TASK STATEMENT = Reproduce the material below line by line, word for word, leaving out the pictures.

DATASET EXCERPTS =
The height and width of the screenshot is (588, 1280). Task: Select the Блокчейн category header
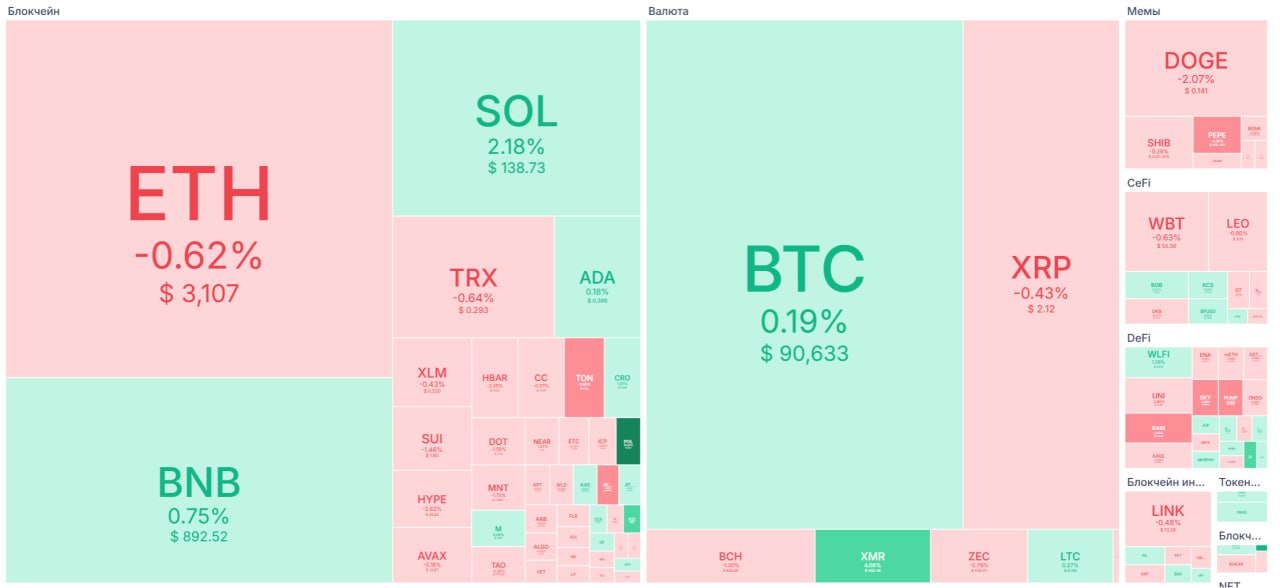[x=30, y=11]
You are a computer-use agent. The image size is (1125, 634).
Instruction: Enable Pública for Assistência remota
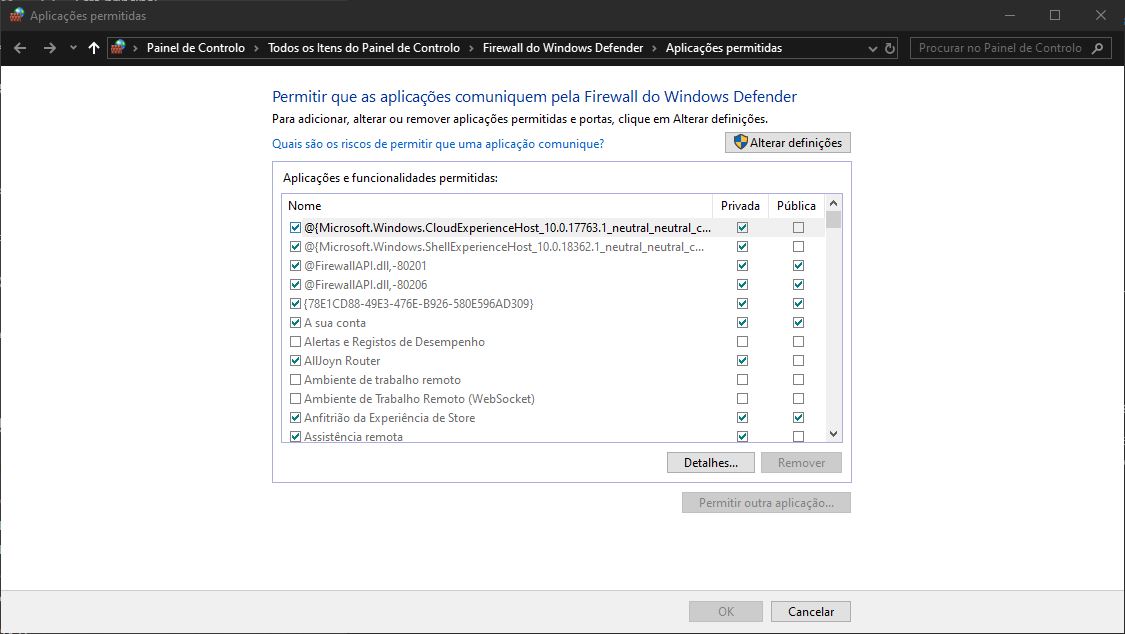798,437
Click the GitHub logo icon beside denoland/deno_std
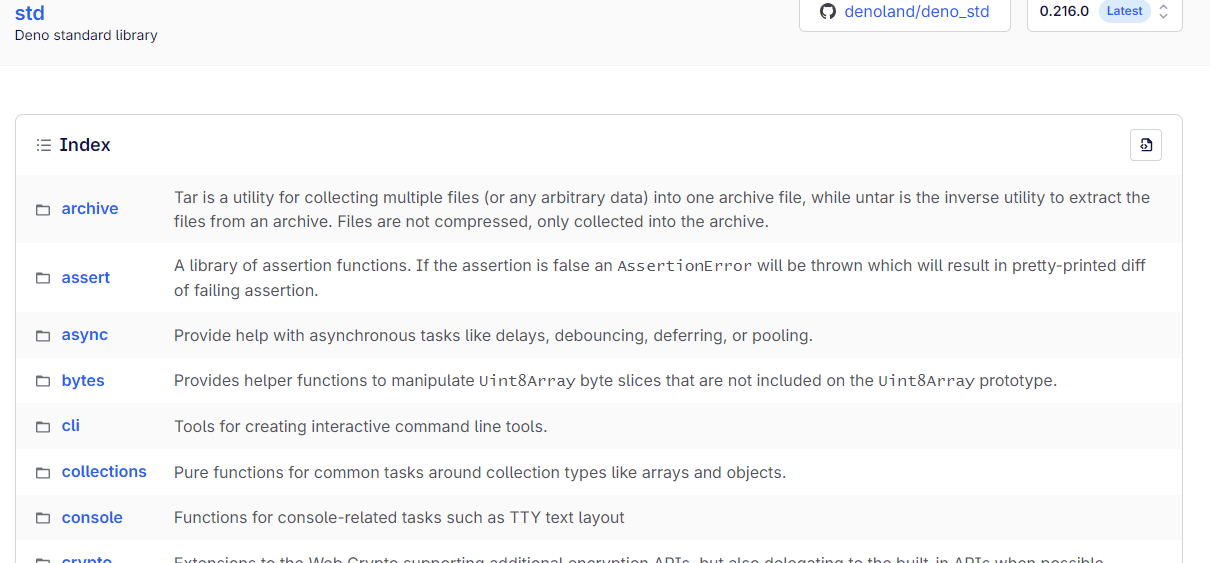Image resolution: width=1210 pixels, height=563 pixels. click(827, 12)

SOLUTION FOR THIS EXERCISE =
The height and width of the screenshot is (588, 1280). Task: Select the Блокчейн category header
[x=30, y=11]
You are a computer-use agent. The image size is (1125, 634).
Instruction: Enable Pública for Assistência remota
798,437
Click the GitHub logo icon beside denoland/deno_std
Image resolution: width=1210 pixels, height=563 pixels. click(827, 12)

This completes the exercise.